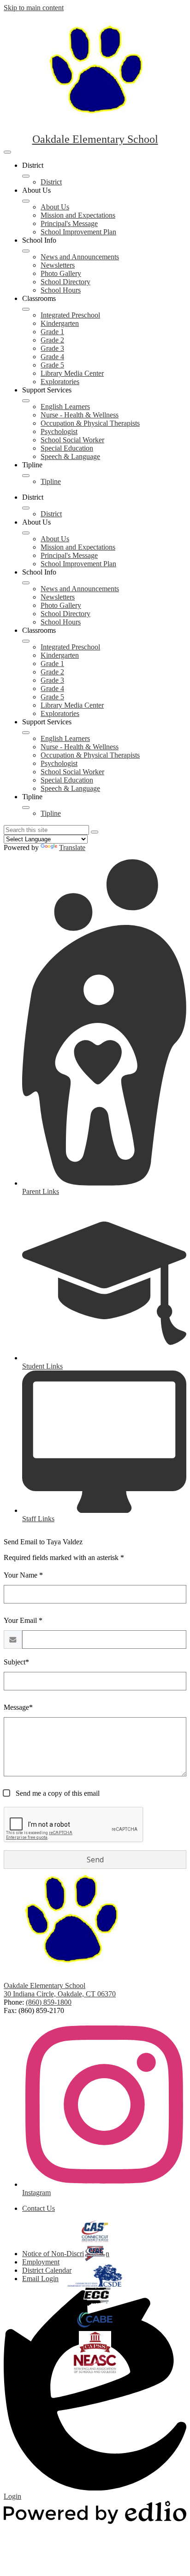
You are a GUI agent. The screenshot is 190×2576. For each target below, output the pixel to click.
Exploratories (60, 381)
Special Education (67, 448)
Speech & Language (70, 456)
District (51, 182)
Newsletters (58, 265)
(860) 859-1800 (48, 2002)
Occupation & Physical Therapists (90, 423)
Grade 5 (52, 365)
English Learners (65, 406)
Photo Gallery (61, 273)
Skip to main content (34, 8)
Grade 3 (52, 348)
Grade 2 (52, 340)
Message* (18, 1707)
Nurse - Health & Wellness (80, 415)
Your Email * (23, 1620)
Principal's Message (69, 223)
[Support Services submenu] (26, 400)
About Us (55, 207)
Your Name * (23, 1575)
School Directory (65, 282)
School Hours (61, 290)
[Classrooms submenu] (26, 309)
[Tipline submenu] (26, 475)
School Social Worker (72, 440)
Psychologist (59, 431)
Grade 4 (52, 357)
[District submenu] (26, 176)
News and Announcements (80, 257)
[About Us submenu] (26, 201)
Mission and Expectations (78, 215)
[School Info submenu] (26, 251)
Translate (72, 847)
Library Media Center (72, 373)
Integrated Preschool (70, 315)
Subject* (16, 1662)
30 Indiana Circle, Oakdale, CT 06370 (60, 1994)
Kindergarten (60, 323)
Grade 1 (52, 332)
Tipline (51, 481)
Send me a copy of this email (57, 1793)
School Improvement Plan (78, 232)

□ □ □ □

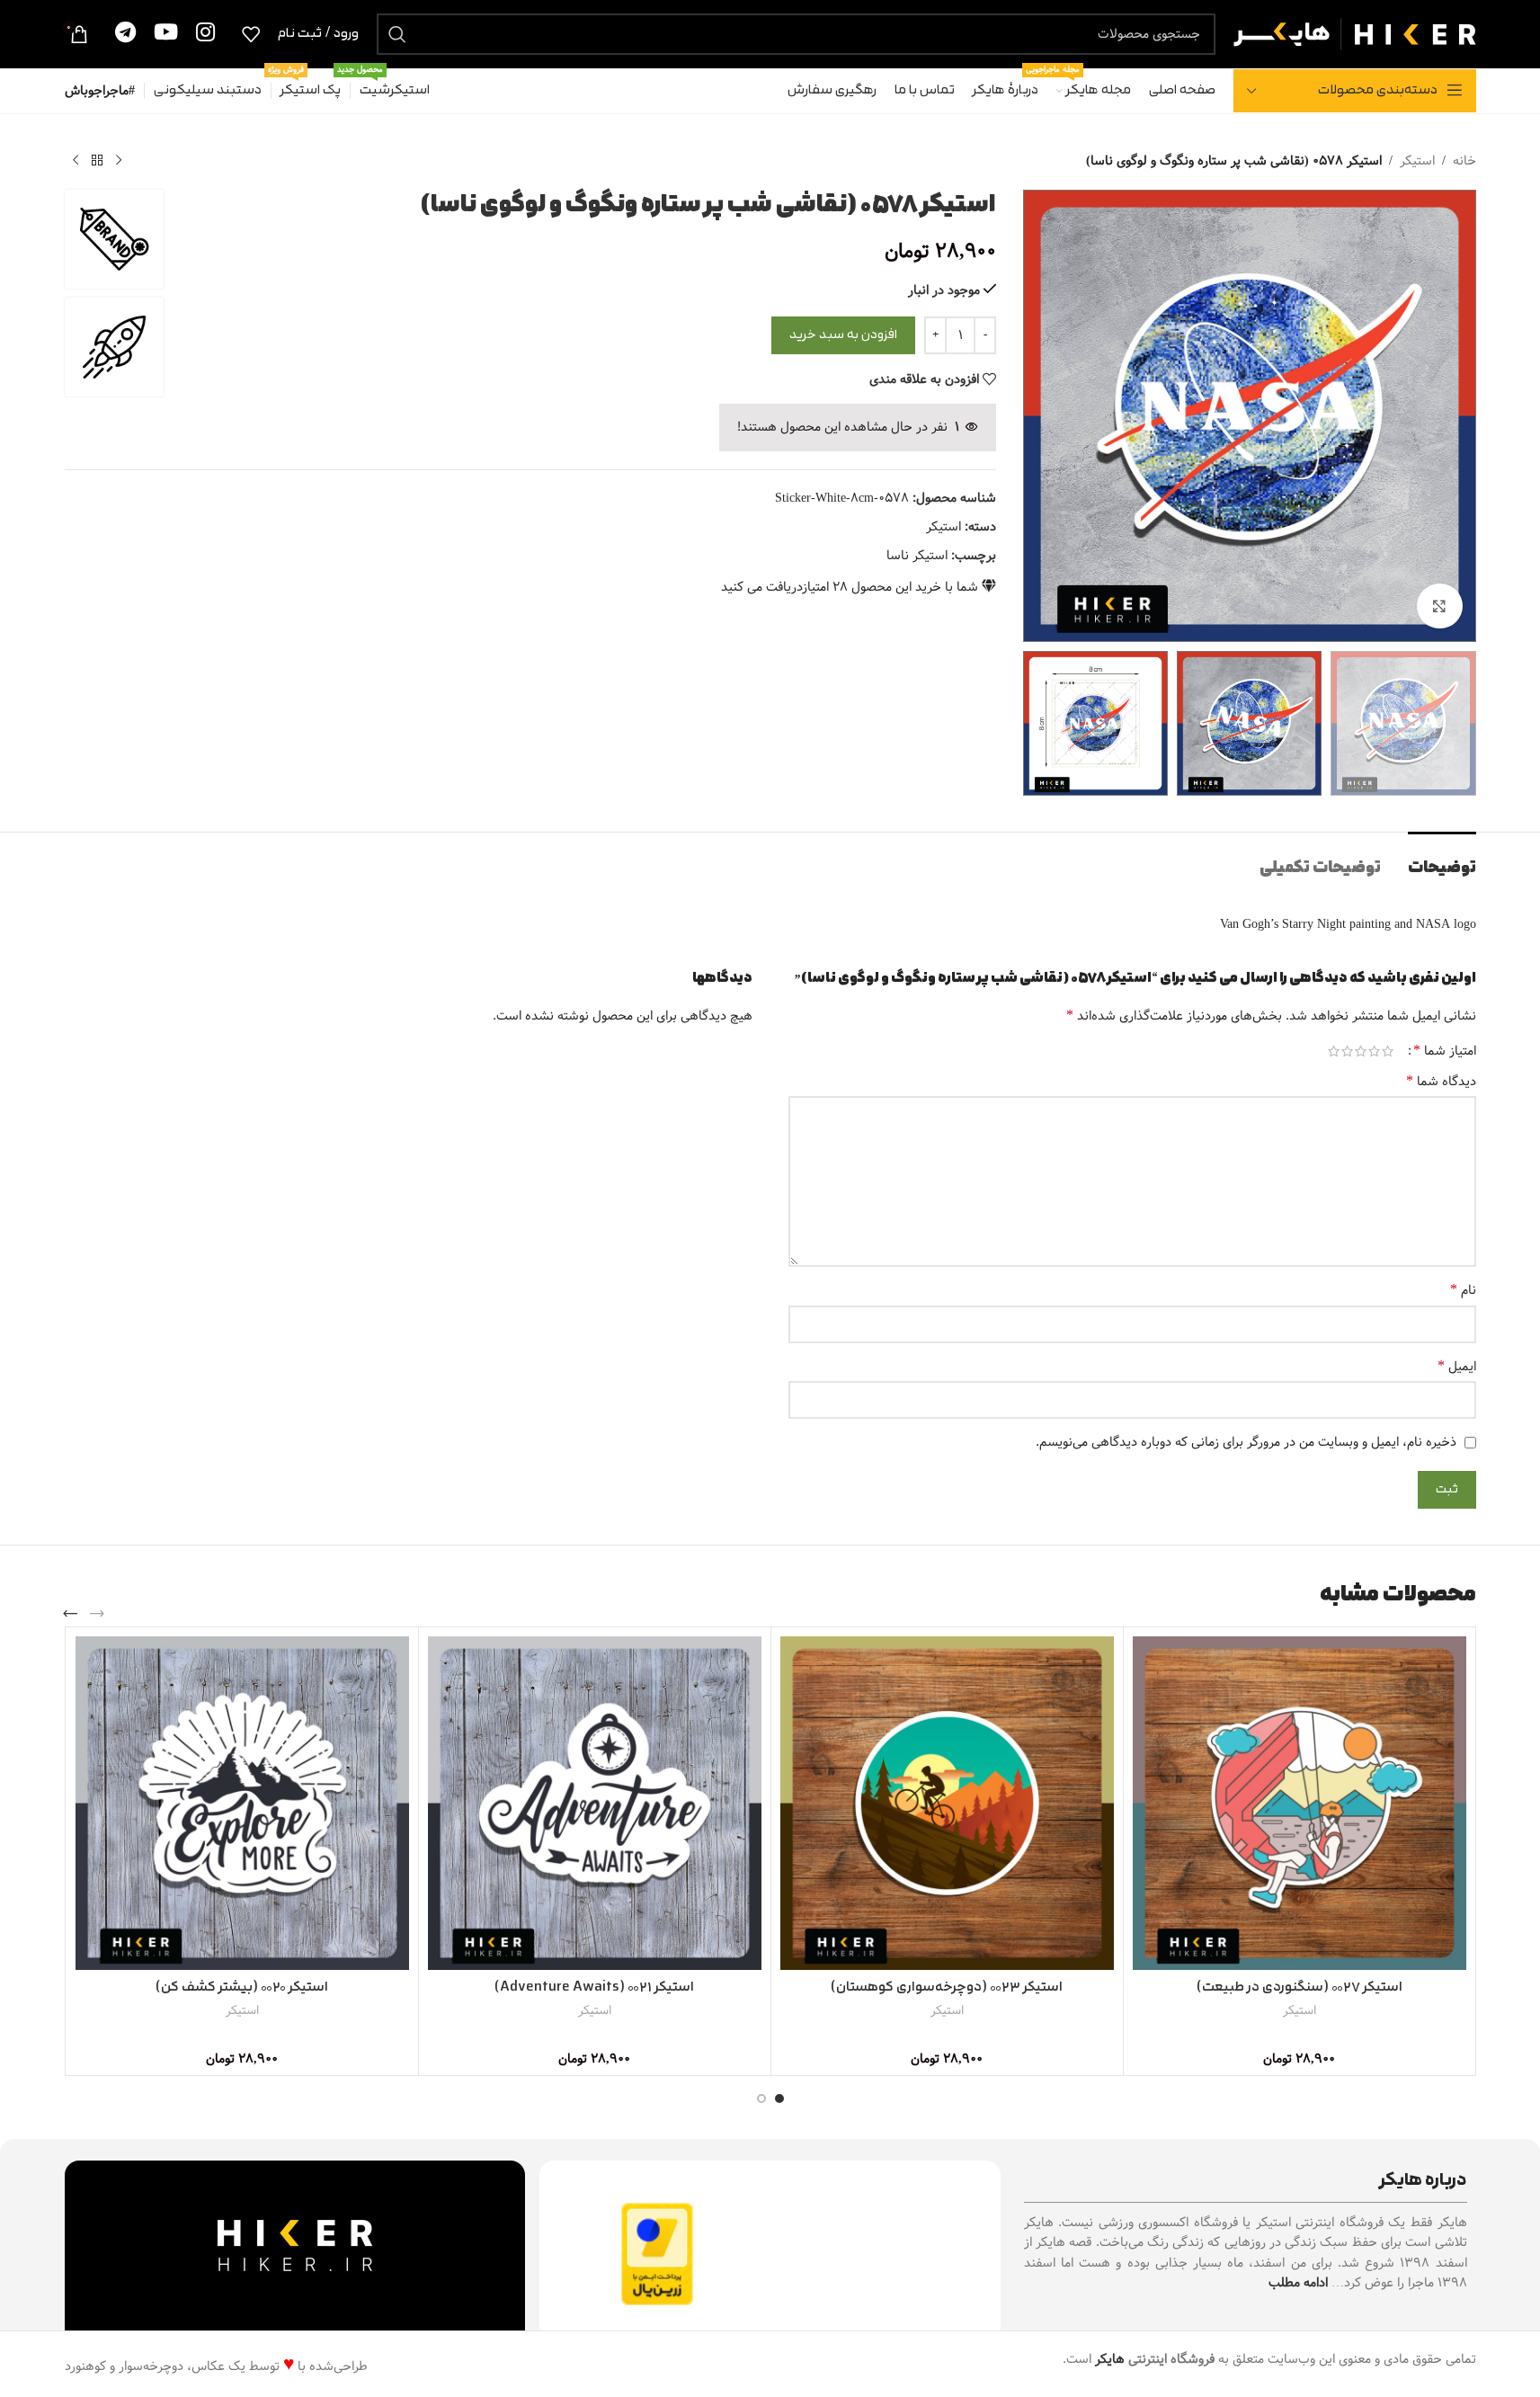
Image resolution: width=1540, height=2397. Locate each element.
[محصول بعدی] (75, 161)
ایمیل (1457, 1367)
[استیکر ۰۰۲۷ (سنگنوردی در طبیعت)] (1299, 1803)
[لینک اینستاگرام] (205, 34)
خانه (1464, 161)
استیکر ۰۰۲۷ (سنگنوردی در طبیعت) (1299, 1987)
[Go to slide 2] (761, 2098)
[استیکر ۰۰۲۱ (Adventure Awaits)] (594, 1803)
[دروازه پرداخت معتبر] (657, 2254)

□ □ □ □

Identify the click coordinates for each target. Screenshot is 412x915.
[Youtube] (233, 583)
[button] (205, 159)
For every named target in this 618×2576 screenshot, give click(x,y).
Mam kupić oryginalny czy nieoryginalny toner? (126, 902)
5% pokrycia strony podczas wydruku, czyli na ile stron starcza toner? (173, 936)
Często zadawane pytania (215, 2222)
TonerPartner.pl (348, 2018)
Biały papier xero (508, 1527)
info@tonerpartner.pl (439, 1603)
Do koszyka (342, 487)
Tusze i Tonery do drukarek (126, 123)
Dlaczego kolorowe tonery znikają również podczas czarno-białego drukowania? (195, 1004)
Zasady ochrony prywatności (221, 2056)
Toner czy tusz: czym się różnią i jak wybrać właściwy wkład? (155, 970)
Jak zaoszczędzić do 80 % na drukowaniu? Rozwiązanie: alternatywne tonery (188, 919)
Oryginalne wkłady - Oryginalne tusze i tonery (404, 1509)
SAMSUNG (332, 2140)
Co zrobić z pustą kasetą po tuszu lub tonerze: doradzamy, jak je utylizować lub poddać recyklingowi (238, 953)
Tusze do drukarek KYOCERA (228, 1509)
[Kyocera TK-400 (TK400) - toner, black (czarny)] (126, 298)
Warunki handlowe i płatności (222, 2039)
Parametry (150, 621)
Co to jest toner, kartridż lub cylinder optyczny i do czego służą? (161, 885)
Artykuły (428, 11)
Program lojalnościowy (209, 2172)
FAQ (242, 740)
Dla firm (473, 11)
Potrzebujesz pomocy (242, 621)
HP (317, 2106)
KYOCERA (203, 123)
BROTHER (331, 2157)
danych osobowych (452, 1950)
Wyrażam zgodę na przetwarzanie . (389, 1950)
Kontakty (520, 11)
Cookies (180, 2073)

□ □ □ □

__Problem__. With the line holding "Special Education (67, 448)" as the first and the line holding "School Improvement Plan (78, 232)" as the last, set down that range of the entries above exactly, and nothing else.

__Result of the exercise__.
Special Education (67, 448)
Speech & Language (70, 456)
District (51, 182)
Newsletters (58, 265)
(860) 859-1800 (48, 2002)
Occupation & Physical Therapists (90, 423)
Grade 5 (52, 365)
English Learners (65, 406)
Photo Gallery (61, 273)
Skip to main content (34, 8)
Grade 3 (52, 348)
Grade 2 (52, 340)
Message* (18, 1707)
Nurse - Health & Wellness (80, 415)
Your Email * (23, 1620)
Principal's Message (69, 223)
[Support Services submenu] (26, 400)
About Us (55, 207)
Your Name * (23, 1575)
School Directory (65, 282)
School Hours (61, 290)
[Classrooms submenu] (26, 309)
[Tipline submenu] (26, 475)
School Social Worker (72, 440)
Psychologist (59, 431)
Grade 4 (52, 357)
[District submenu] (26, 176)
News and Announcements (80, 257)
[About Us submenu] (26, 201)
Mission and Expectations (78, 215)
[School Info submenu] (26, 251)
Translate (72, 847)
Library Media Center (72, 373)
Integrated Preschool (70, 315)
Subject* (16, 1662)
30 Indiana Circle, Oakdale, CT 06370 (60, 1994)
Kindergarten (60, 323)
Grade 1 (52, 332)
Tipline (51, 481)
Send me a copy of this email (57, 1793)
School Improvement Plan (78, 232)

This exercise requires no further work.